IEEE Trans Pattern Anal Mach Intell. 2017 Jun;39(6):1223-1236. doi: 10.1109/TPAMI.2016.2578323. Epub 2016 Jun 8.
In this paper, we study Stochastic Composite Optimization (SCO) for sparse learning that aims to learn a sparse solution from a composite function. Most of the recent SCO algorithms have already reached the optimal expected convergence rate O(1/λT), but they often fail to deliver sparse solutions at the end either due to the limited sparsity regularization during stochastic optimization (SO) or due to the limitation in online-to-batch conversion. Even when the objective function is strongly convex, their high probability bounds can only attain O(√{log(1/δ)/T}) with δ is the failure probability, which is much worse than the expected convergence rate. To address these limitations, we propose a simple yet effective two-phase Stochastic Composite Optimization scheme by adding a novel powerful sparse online-to-batch conversion to the general Stochastic Optimization algorithms. We further develop three concrete algorithms, OptimalSL, LastSL and AverageSL, directly under our scheme to prove the effectiveness of the proposed scheme. Both the theoretical analysis and the experiment results show that our methods can really outperform the existing methods at the ability of sparse learning and at the meantime we can improve the high probability bound to approximately O(log(log(T)/δ)/λT).
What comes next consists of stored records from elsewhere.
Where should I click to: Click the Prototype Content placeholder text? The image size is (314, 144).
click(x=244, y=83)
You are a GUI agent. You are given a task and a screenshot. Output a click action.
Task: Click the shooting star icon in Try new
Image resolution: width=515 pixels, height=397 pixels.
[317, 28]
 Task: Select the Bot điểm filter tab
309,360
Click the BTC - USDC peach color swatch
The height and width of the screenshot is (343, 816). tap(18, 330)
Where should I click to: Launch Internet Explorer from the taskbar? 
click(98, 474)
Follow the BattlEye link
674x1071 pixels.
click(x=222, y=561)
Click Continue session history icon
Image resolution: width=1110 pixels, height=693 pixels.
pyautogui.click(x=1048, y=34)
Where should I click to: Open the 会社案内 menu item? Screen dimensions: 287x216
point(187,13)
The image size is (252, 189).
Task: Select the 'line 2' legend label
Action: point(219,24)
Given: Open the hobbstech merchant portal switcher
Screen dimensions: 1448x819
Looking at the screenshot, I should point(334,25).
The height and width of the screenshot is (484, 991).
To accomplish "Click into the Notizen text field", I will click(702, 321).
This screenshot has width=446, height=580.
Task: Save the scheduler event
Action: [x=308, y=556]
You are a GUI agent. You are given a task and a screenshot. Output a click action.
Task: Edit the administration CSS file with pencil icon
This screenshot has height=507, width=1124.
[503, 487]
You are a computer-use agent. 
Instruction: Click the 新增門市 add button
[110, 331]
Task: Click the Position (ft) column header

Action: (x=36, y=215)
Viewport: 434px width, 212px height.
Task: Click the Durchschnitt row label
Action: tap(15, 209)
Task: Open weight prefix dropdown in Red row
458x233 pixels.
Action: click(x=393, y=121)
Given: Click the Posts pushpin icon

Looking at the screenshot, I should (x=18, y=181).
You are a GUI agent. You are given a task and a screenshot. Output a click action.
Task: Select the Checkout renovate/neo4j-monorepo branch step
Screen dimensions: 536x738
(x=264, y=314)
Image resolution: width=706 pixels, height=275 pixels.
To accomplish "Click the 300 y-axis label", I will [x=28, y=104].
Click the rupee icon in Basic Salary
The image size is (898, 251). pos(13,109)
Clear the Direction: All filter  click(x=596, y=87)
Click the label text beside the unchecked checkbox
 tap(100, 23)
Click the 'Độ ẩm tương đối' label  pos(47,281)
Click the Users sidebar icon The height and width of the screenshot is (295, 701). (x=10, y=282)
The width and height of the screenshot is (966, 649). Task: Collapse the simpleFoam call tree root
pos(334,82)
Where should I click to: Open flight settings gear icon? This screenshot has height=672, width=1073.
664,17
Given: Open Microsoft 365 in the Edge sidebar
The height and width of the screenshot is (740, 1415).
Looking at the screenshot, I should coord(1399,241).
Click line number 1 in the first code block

在本文中,我们研究了用于稀疏学习的随机复合优化(SCO),旨在从复合函数中学习稀疏解。最近的大多数 SCO 算法已经达到了最优的期望收敛速度 O(1/λT),但它们往往由于随机优化(SO)期间的有限稀疏正则化或由于在线到批量转换的限制,最终无法提供稀疏解。即使目标函数是强凸的,它们的高概率界也只能达到 O(√{log(1/δ)/T}),其中 δ 是失败概率,这比期望的收敛速度差得多。为了解决这些限制,我们通过向一般的 Stochastic Optimization 算法中添加新颖的强大的稀疏在线到批量转换,提出了一种简单而有效的两阶段 Stochastic Composite Optimization 方案。我们进一步开发了三种具体的算法,OptimalSL、LastSL 和 AverageSL,直接在我们的方案下证明了所提出方案的有效性。理论分析和实验结果均表明,我们的方法在稀疏学习能力方面确实优于现有方法,同时我们可以将高概率界提高到大约 O(log(log(T)/δ)/λT)。